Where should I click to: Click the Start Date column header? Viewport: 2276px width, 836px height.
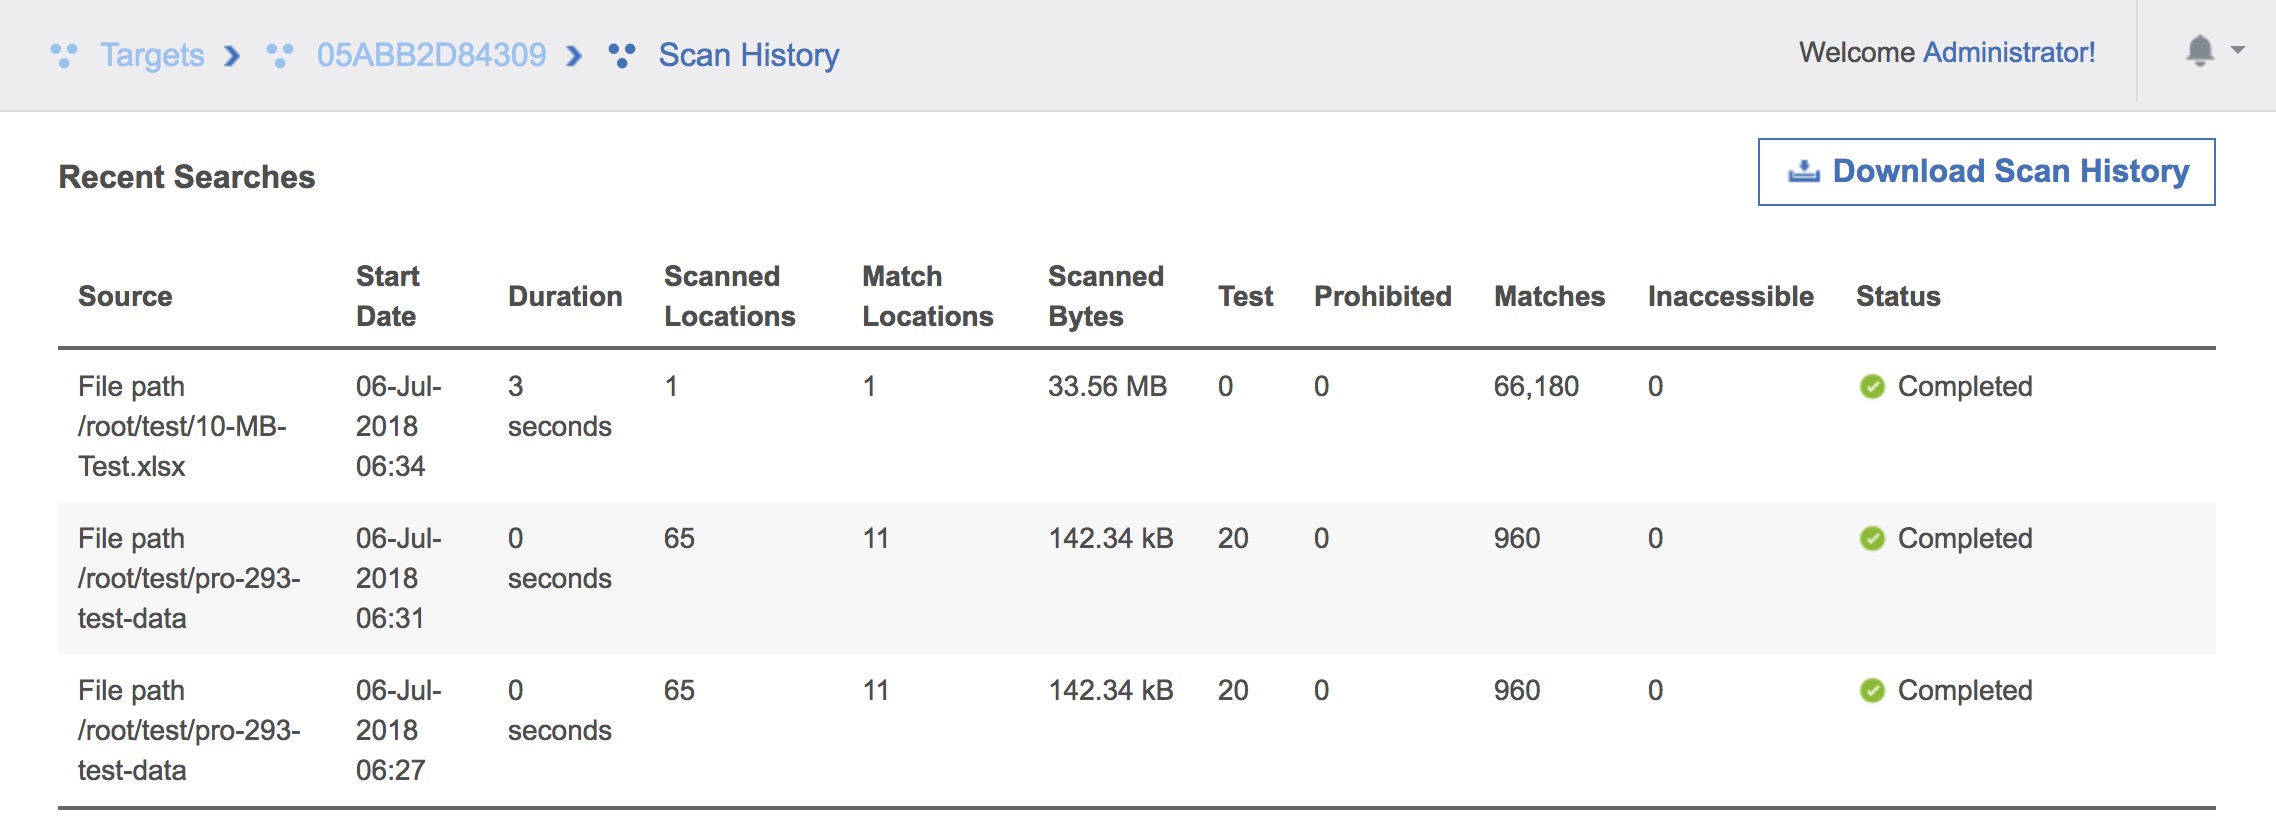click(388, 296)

════════

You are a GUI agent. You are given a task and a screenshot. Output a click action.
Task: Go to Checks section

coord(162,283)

════════

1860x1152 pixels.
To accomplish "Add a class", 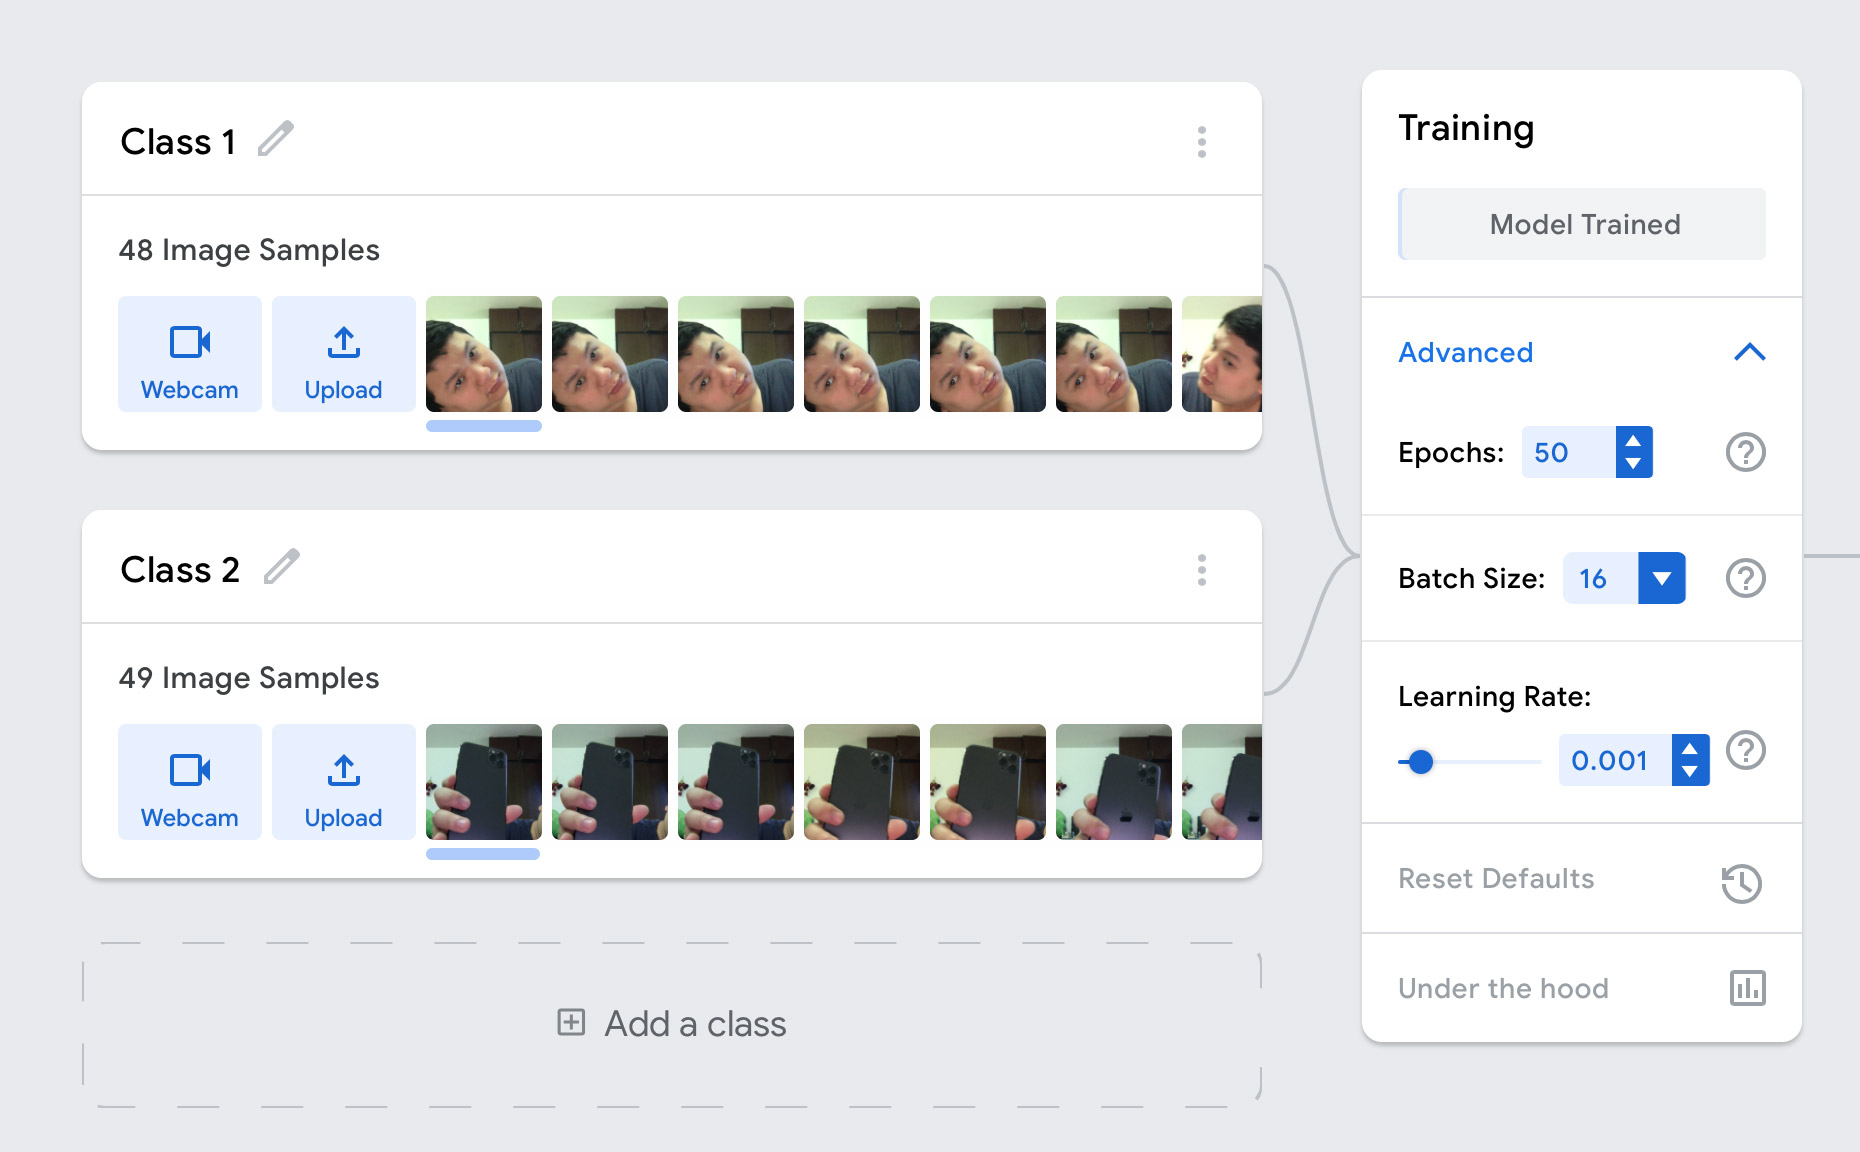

════════

Written instruction:
Render the material as a two-column CSV with the header text,answer. Start at the line with "You are a GUI" and continue through the line with "coord(162,283)". Give one row for each piece of text and its answer, with each field in double quotes and line breaks replaced by spaces.

Answer to the exercise:
text,answer
"You are a GUI agent. You are given a task and a screenshot. Output a click action. Task: Go to Checks section","coord(162,283)"